Parameters ---------- X : array-like, sparse matrix of shape (n_samples, n_features) The training input samples. Internally, it will be converted to ``dtype=np.float32`` and if a sparse matrix is provided to a sparse ``csc_matrix``.

y : array-like of shape (n_samples,) or (n_samples, n_outputs) The target values (class labels) as integers or strings.

sample_weight : array-like of shape (n_samples,), default=None Sample weights. If None, then samples are equally weighted. Splits that would create child nodes with net zero or negative weight are ignored while searching for a split in each node. Splits are also ignored if they would result in any single class carrying a negative weight in either child node.

Returns ------- ccp_path : :class:`~sklearn.utils.Bunch` Dictionary-like object, with the following attributes.

ccp_alphas : ndarray Effective alphas of subtree during pruning.

impurities : ndarray Sum of the impurities of the subtree leaves for the corresponding alpha value in ``ccp_alphas``.
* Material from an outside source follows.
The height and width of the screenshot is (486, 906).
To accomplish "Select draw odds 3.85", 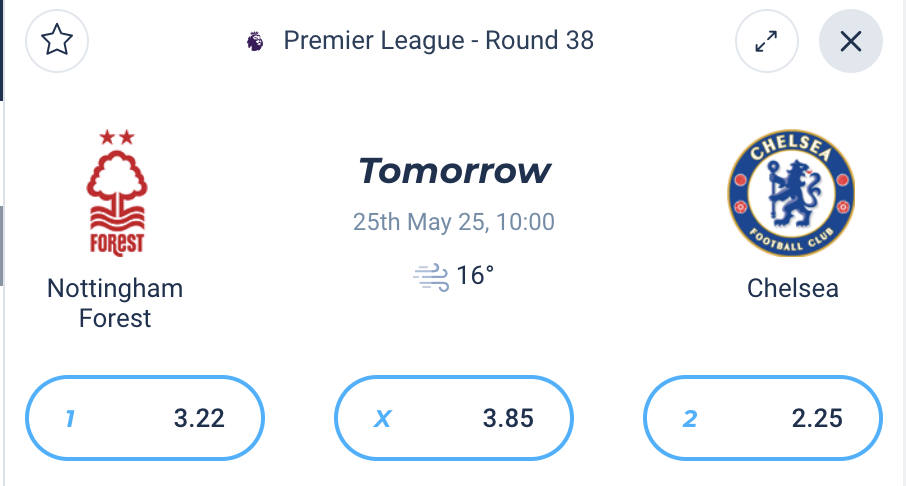I will (454, 418).
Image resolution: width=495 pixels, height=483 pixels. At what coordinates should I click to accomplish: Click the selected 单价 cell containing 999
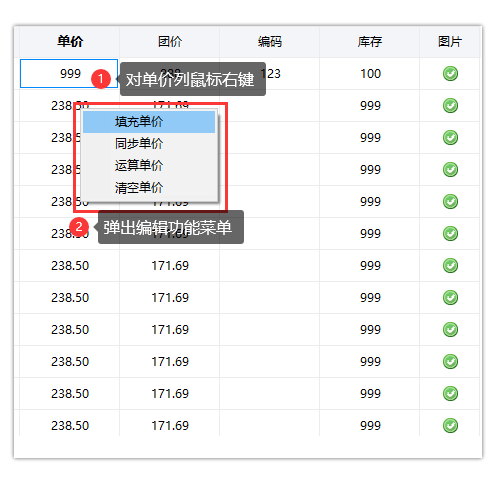pyautogui.click(x=69, y=73)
val decision_path : ?check_input:bool -> x:[> `ArrayLike ] Np.Obj.t -> [> tag ] Obj.t -> [ `ArrayLike | `Object | `Spmatrix ] Np.Obj.t

Return the decision path in the tree.

.. versionadded:: 0.18

Parameters ---------- X : array-like, sparse matrix of shape (n_samples, n_features) The input samples. Internally, it will be converted to ``dtype=np.float32`` and if a sparse matrix is provided to a sparse ``csr_matrix``.

check_input : bool, default=True Allow to bypass several input checking. Don't use this parameter unless you know what you do.

Returns ------- indicator : sparse matrix of shape (n_samples, n_nodes) Return a node indicator CSR matrix where non zero elements indicates that the samples goes through the nodes.

val fit : ?sample_weight:Py.Object.t -> ?check_input:Py.Object.t -> ?x_idx_sorted:Py.Object.t -> x:Py.Object.t -> y:Py.Object.t -> [> tag ] Obj.t -> t

None

val get_depth : [> tag ] Obj.t -> Py.Object.t

Return the depth of the decision tree.

The depth of a tree is the maximum distance between the root and any leaf.

Returns ------- self.tree_.max_depth : int The maximum depth of the tree.

val get_n_leaves : [> tag ] Obj.t -> Py.Object.t

Return the number of leaves of the decision tree.

Returns ------- self.tree_.n_leaves : int Number of leaves.

val get_params : ?deep:bool -> [> tag ] Obj.t -> Dict.t

Get parameters for this estimator.

Parameters ---------- deep : bool, default=True If True, will return the parameters for this estimator and contained subobjects that are estimators.

Returns ------- params : mapping of string to any Parameter names mapped to their values.

val predict : ?check_input:bool -> x:[> `ArrayLike ] Np.Obj.t -> [> tag ] Obj.t -> [> `ArrayLike ] Np.Obj.t

Predict class or regression value for X.

For a classification model, the predicted class for each sample in X is returned. For a regression model, the predicted value based on X is returned.

Parameters ---------- X : array-like, sparse matrix of shape (n_samples, n_features) The input samples. Internally, it will be converted to ``dtype=np.float32`` and if a sparse matrix is provided to a sparse ``csr_matrix``.

check_input : bool, default=True Allow to bypass several input checking. Don't use this parameter unless you know what you do.

Returns ------- y : array-like of shape (n_samples,) or (n_samples, n_outputs) The predicted classes, or the predict values.

val set_params : ?params:(string * Py.Object.t) list -> [> tag ] Obj.t -> t

Set the parameters of this estimator.

The method works on simple estimators as well as on nested objects (such as pipelines). The latter have parameters of the form ``<component>__<parameter>`` so that it's possible to update each component of a nested object.

Parameters ---------- **params : dict Estimator parameters.

Returns ------- self : object Estimator instance.

val to_string : t -> string

Print the object to a human-readable representation.

val show : t -> string

Print the object to a human-readable representation.

val pp : Stdlib.Format.formatter -> t -> unit

Pretty-print the object to a formatter.